Some four hundred identifiable tribal cultures flourished north of the Rio Grande in the fifteenth century. We shall probably never know the number of different languages spoken in the Americas, most of them now lost. Scholars estimate these at around 2,200, many with regional variations. Language distribution gives clues to early migrations. For example, the tribes in the lower Hudson Valley all spoke an Algonquian language--but an Algonquian tongue was spoken as far west as Montana by the Blackfoot and by the Cree in subarctic Canada. Sioux was spoken in the Great Plains by the proud tribe of that name, but it was also the language in what is now Virginia and the Carolinas.

Indian Contributions
Indians made important contributions to the world's food supply: corn, potatoes and sweet potatoes, manioc, peanuts, squash, peppers, tomatoes, pumpkins, beans, avocados, and dozens of other vegetables. Indian societies were well acquainted with plant medicines. Before 1492, 40 percent of the modern world's medicinal drugs were being used in America to treat illnesses. Among these remedies were coca (cocaine), curare (muscle relaxant), cinchona bark (quinine), cascara sagrada (laxative), datura (pain-reliever), and ephedra (relief from allergies and asthma).

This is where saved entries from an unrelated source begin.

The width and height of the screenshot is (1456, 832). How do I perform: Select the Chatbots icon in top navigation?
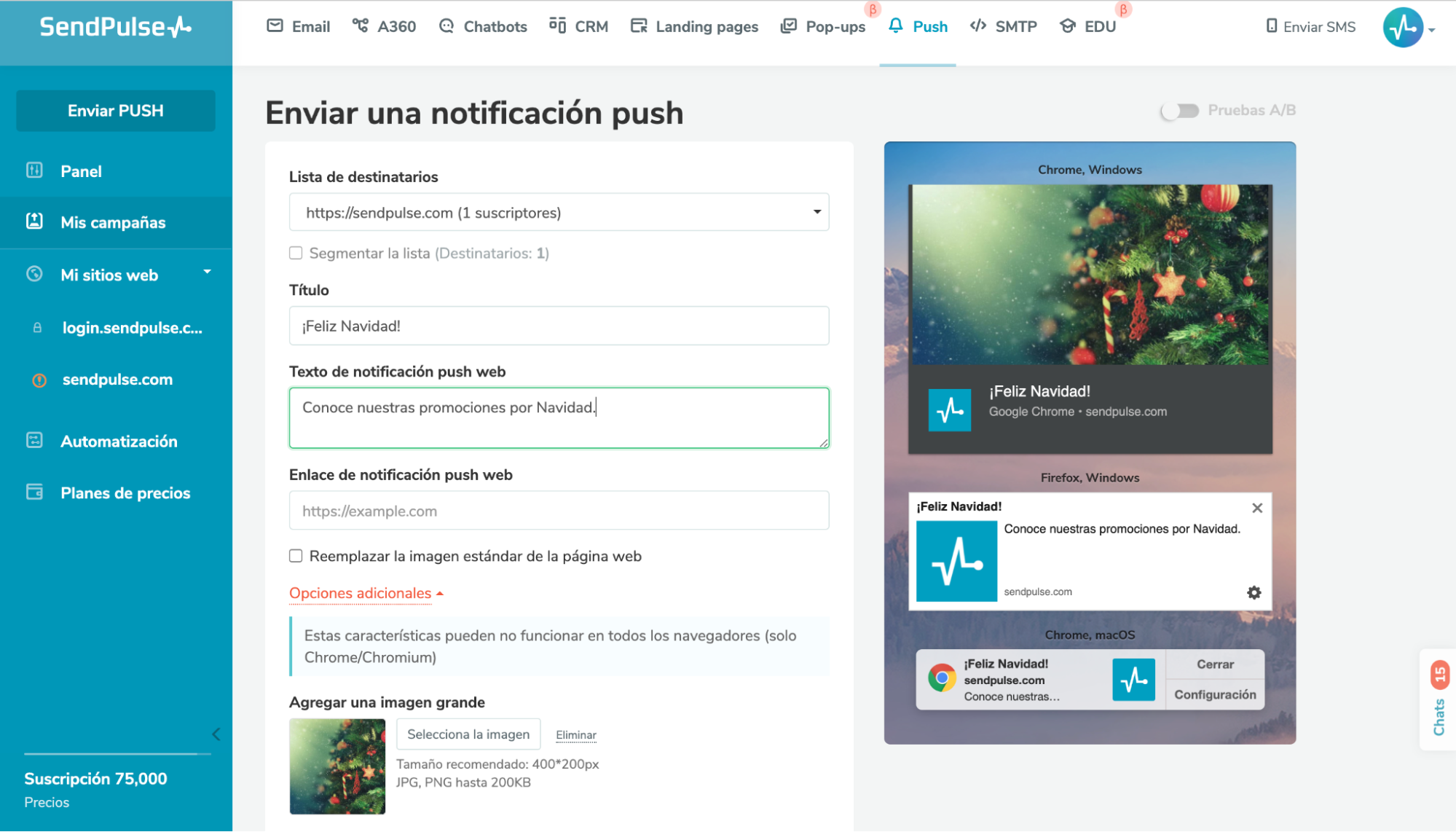[x=446, y=26]
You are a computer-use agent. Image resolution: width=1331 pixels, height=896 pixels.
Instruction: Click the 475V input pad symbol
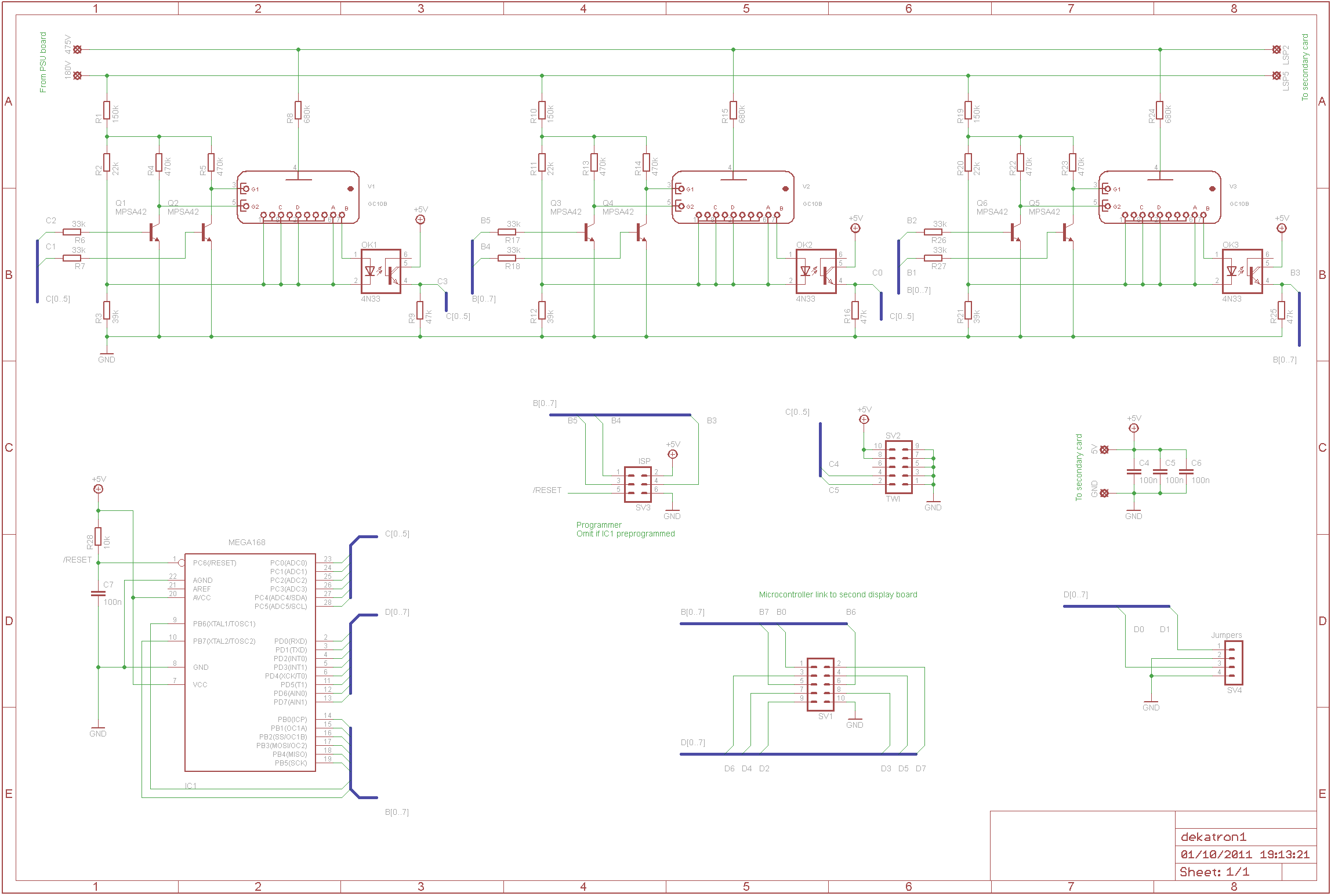coord(78,50)
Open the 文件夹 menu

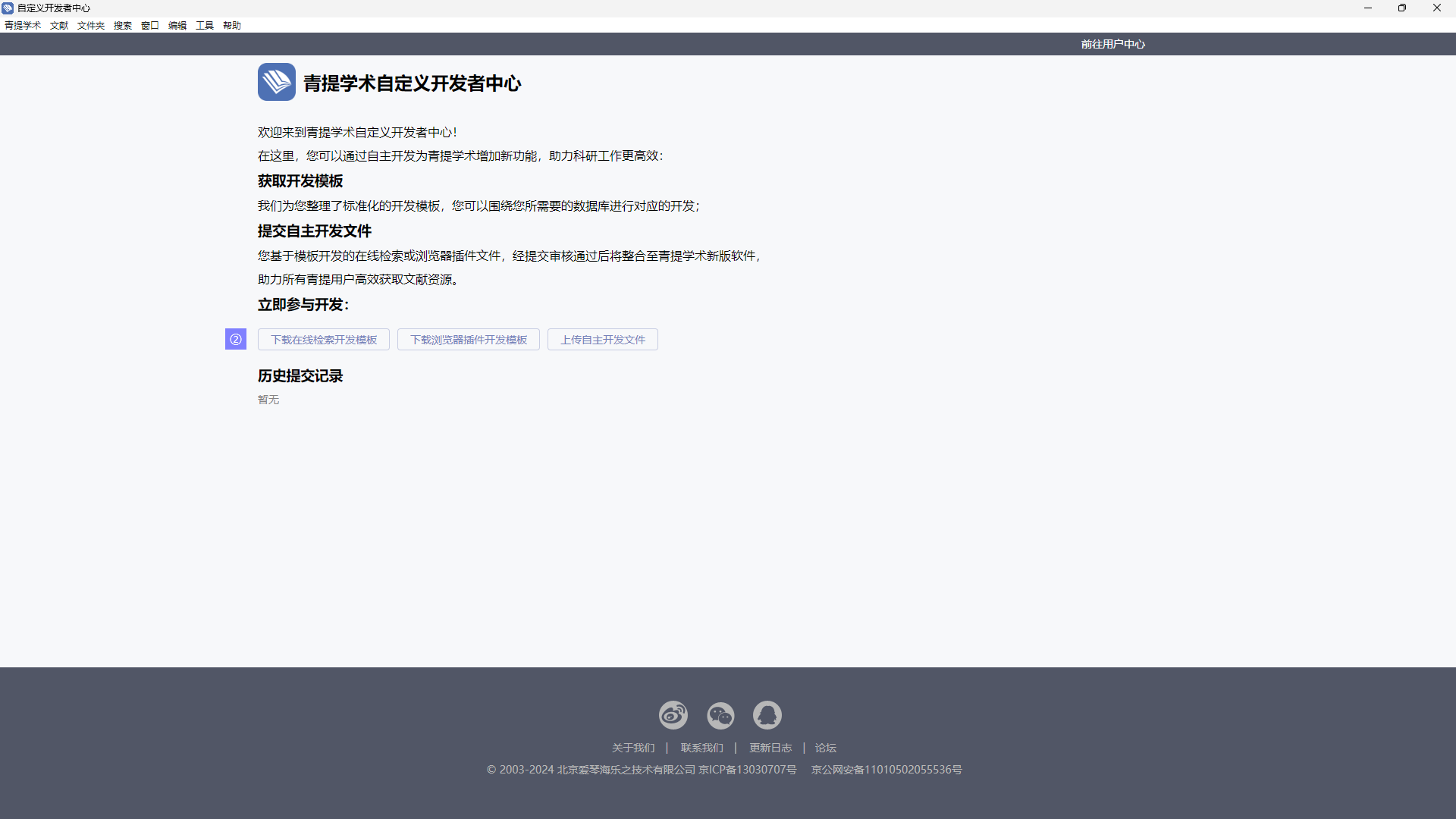pyautogui.click(x=91, y=25)
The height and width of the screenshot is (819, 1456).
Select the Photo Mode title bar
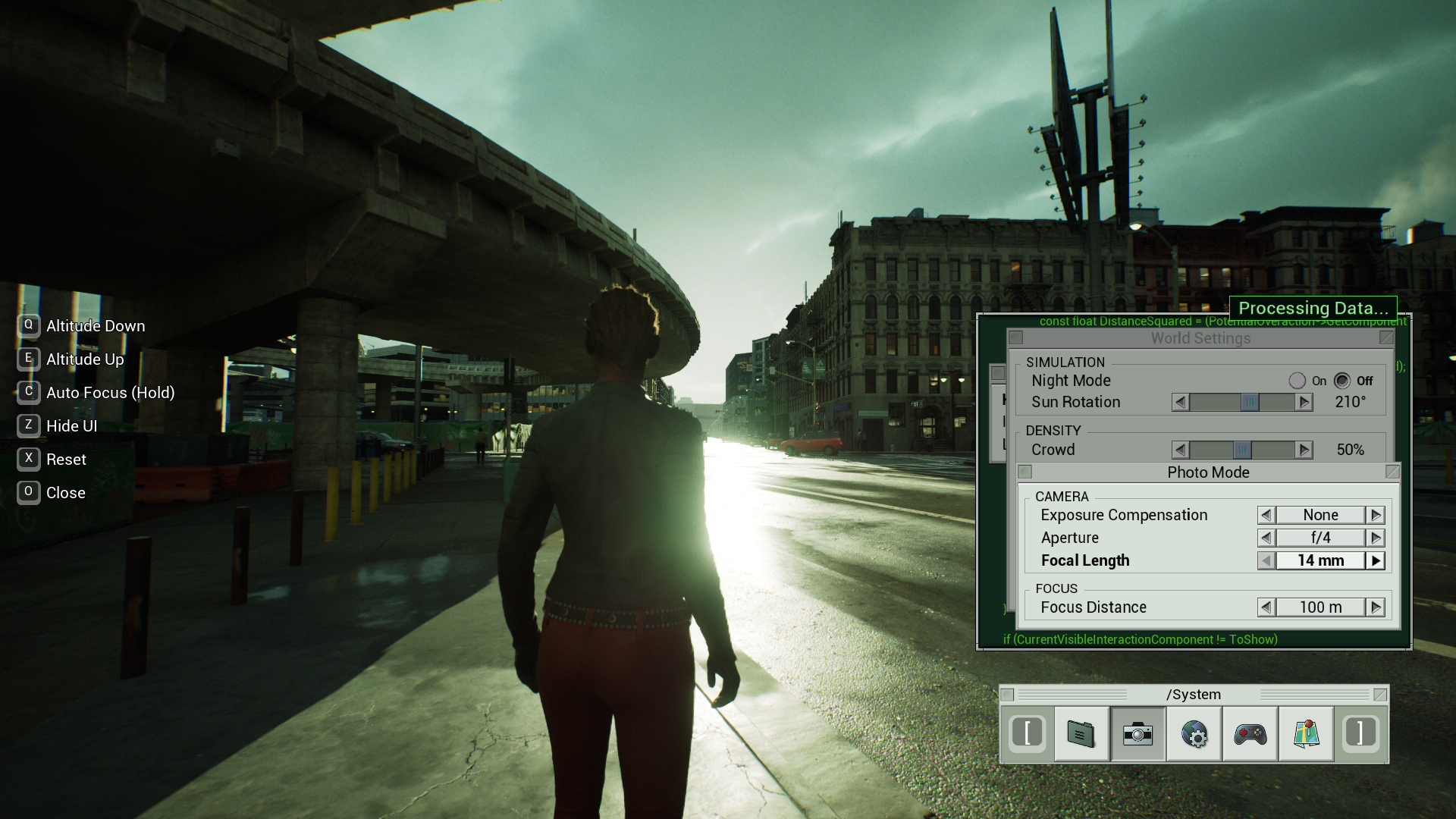[1207, 472]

Indians ritually identified themselves with the animals they hunted. Common to Indian life was shamanism, an animalistic religion of Asiatic origin in which mediation between the visible and the spirit world is made by shamans. Shamanist practices have been documented in cultures as diverse as Iron Age Ireland, pagan Scandinavia, classical Greece, and ice-bound Siberia. Sometimes described as "medicine men," the shamans' powers went beyond treating the sick. In the Americas, they ranged from soothsayers, magicians and hypnotists to trained priests who presided over formal rituals and entire cults. Interestingly, the growth of consciousness-raising New Age movements in the 1980s fostered new interest in shamanism.

Like the philosophers Montaigne and Rousseau, it is easy to sentimentalize Indians as "noble savages." Far from being idyllic, their existence was harsh. The average life span barely exceeded 35 years; infant mortality was high. Evidence from graves reveals that diseases like arthritis and tuberculosis were common, and tooth decay was a problem. Our modern world owes much to Indians, far beyond the woodcraft skills taught in summer camps and the foolish names applied to baseball and football teams. We are learning truths they knew instinctively in their reverence for nature: that the land and its resources are not only for our use but must be preserved for generations to come. In addition to the communality of land and possessions, belief in the freedom and dignity of the individual was common to many Indian societies. With diligence and a measure of good luck, we may yet learn the secret of the Indians' relationship with nature, and their basic sense of equality and respect for human rights.

Post scriptum. The title of this essay is taken from Alexander Pope's poetic
Essay on Man:


Lo, the poor Indian! whose untutor'd mind
Sees God in clouds, or hears him in the wind;
His soul proud Science never taught to stray
Far as the solar walk or milky way;
Yet simple nature to his hope has giv'n,
Behind the cloud-topped hill, an humbler heav'n.